• **THE DATA**

┌──

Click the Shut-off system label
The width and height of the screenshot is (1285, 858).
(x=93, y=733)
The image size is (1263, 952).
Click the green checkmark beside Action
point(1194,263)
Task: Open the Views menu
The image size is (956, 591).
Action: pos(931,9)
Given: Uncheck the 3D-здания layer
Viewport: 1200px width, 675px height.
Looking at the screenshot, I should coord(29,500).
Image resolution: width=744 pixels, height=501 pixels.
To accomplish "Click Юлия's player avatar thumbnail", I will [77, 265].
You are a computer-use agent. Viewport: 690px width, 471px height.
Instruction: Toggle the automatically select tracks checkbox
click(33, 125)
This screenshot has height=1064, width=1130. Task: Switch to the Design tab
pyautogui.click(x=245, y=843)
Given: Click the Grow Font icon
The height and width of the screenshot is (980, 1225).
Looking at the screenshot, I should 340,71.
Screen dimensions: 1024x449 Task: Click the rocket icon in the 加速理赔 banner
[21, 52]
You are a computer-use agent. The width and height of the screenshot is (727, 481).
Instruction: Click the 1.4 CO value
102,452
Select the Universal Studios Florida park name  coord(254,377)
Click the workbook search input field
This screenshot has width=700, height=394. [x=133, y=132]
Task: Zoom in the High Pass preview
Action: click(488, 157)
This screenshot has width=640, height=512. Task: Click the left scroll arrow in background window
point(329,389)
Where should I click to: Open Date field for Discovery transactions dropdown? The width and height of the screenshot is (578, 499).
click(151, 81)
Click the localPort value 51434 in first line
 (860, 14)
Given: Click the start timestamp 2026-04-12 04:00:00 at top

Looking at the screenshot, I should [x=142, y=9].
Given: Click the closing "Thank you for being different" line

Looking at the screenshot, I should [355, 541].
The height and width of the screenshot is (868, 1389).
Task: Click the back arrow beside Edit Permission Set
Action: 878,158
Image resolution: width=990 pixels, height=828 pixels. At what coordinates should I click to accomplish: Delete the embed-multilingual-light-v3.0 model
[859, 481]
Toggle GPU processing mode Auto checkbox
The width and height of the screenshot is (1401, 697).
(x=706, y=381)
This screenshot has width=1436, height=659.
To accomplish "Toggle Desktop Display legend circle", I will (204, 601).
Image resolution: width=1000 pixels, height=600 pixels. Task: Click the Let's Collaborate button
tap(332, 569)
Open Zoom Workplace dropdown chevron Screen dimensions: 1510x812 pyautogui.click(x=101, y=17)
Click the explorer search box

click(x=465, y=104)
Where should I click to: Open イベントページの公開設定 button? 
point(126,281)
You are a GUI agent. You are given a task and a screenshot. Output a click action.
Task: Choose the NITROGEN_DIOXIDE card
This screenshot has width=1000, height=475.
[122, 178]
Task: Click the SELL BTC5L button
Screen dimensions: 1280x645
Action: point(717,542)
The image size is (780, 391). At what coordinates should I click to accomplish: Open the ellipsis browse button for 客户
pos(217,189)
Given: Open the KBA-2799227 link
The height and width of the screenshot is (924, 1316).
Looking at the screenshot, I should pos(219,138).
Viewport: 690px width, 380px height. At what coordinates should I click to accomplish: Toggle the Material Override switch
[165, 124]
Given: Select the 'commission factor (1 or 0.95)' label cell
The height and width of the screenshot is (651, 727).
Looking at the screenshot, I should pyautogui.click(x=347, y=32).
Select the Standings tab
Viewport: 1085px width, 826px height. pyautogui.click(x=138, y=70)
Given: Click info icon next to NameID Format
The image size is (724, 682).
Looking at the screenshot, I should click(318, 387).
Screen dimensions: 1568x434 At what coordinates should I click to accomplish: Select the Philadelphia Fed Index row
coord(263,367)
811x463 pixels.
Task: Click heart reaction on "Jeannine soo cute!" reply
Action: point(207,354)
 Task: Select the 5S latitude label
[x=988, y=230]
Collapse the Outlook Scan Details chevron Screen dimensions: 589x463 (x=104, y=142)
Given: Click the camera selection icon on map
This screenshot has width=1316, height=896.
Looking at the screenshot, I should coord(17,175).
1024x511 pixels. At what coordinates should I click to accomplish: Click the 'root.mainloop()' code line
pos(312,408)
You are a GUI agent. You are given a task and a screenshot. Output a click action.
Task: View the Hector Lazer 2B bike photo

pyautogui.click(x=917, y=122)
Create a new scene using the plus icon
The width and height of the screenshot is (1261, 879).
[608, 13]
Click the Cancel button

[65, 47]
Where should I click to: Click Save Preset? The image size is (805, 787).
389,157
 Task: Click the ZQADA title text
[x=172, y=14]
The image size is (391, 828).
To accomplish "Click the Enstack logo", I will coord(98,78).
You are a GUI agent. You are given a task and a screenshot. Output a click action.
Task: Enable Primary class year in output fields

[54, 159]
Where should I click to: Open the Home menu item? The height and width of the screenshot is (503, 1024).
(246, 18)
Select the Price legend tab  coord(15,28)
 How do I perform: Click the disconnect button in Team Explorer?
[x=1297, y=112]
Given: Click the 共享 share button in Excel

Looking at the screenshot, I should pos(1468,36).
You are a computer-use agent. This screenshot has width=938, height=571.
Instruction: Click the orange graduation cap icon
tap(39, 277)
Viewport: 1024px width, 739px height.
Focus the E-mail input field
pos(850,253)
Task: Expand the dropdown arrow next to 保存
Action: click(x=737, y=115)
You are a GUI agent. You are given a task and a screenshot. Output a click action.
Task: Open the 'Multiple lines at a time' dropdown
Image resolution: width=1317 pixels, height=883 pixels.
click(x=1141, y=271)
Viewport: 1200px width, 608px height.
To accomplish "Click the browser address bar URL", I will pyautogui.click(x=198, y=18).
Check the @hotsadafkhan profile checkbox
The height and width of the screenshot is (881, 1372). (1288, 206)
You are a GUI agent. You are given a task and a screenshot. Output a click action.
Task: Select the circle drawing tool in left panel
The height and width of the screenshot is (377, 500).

└──

The entries above hold the needed span. Transcribe exactly the lines from the one with "You are a computer-use agent. This" to the one with "Viewport: 1024px width, 739px height.", both included.

You are a computer-use agent. This screenshot has width=938, height=571.
Instruction: Click the orange graduation cap icon
tap(39, 277)
Viewport: 1024px width, 739px height.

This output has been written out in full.